• Task item: Write out exactly, excluding pictures, the lines from the one containing "At what coordinates" through the end of the data, both included.

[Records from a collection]
[Start of section]
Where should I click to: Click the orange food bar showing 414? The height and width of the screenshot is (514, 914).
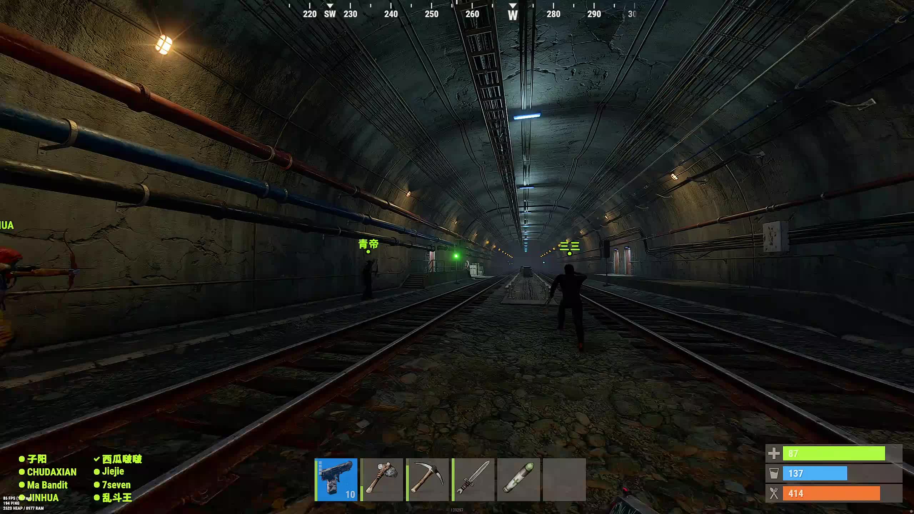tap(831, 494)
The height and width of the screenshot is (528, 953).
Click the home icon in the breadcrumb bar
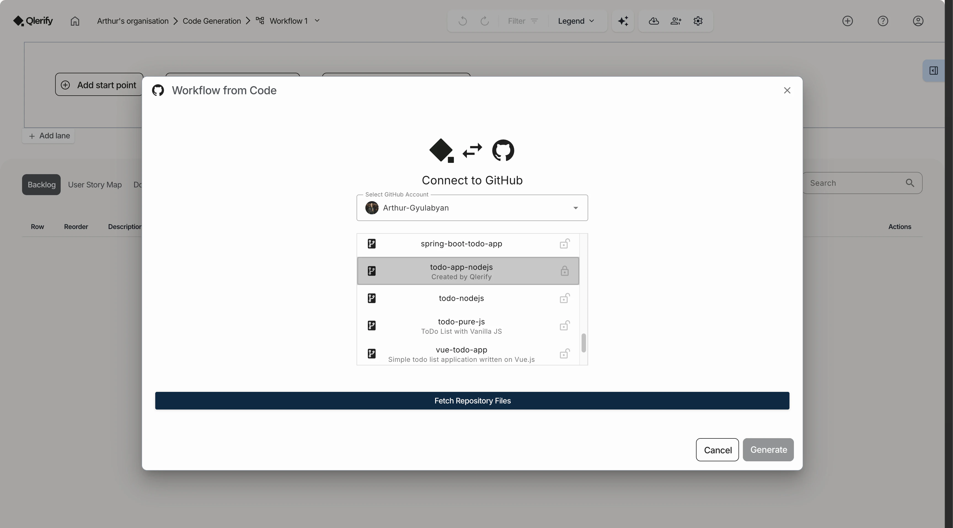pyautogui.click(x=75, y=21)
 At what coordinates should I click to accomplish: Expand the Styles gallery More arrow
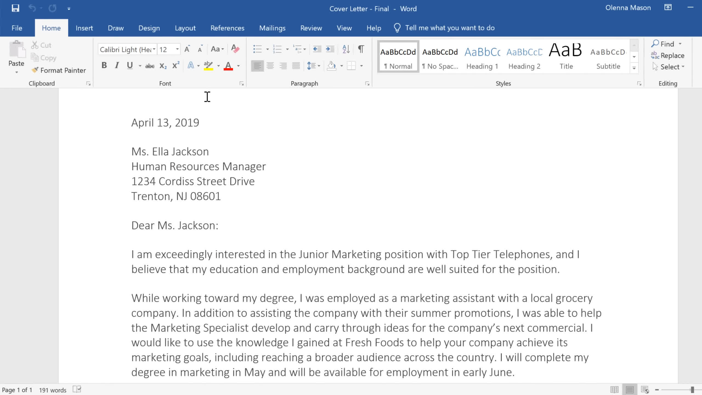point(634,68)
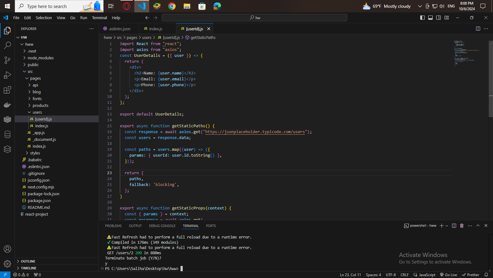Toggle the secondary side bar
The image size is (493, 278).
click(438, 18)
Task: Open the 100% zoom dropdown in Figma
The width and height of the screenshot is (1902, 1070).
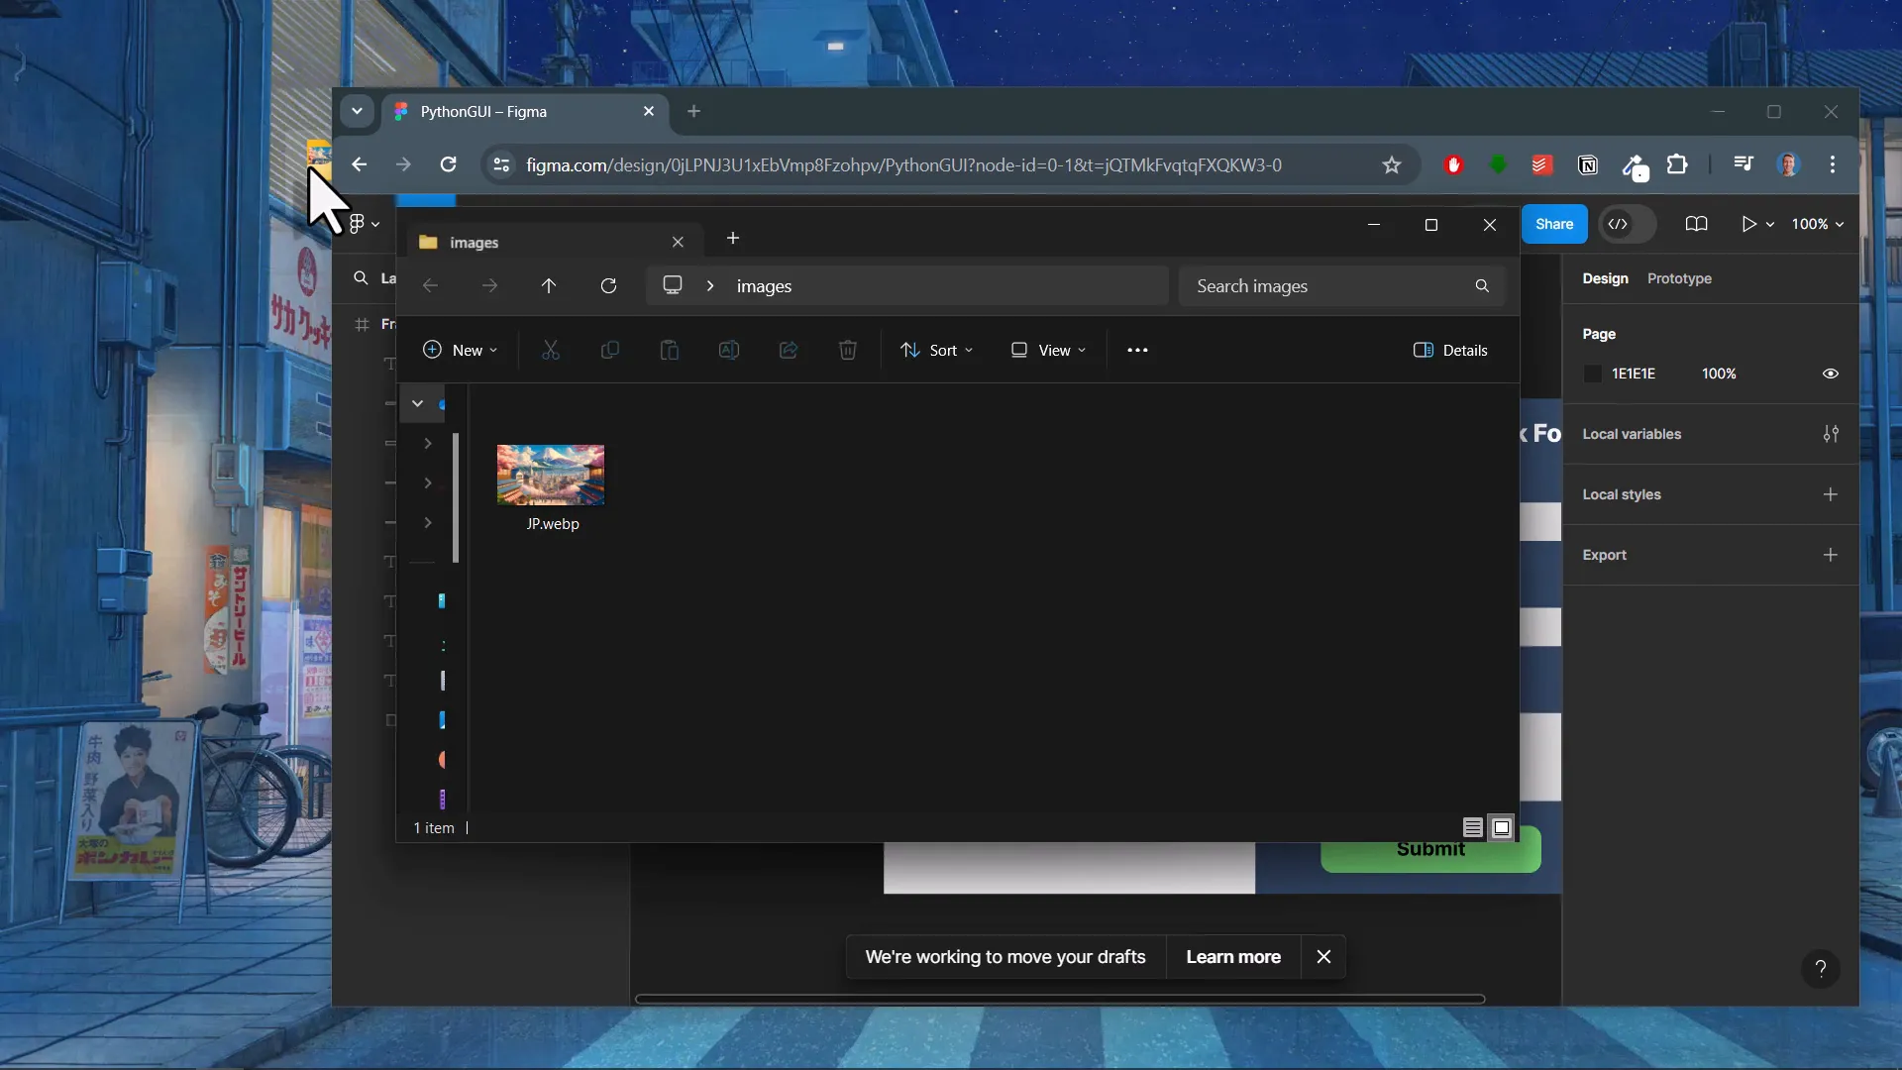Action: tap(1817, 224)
[End of section]
• Answer space:
 At what coordinates should I click to accomplish: Expand the Styles gallery More arrow
point(634,68)
Toggle the secondary side bar
The image size is (493, 278).
click(438, 18)
Task: Open the 100% zoom dropdown in Figma
The width and height of the screenshot is (1902, 1070).
Action: tap(1817, 224)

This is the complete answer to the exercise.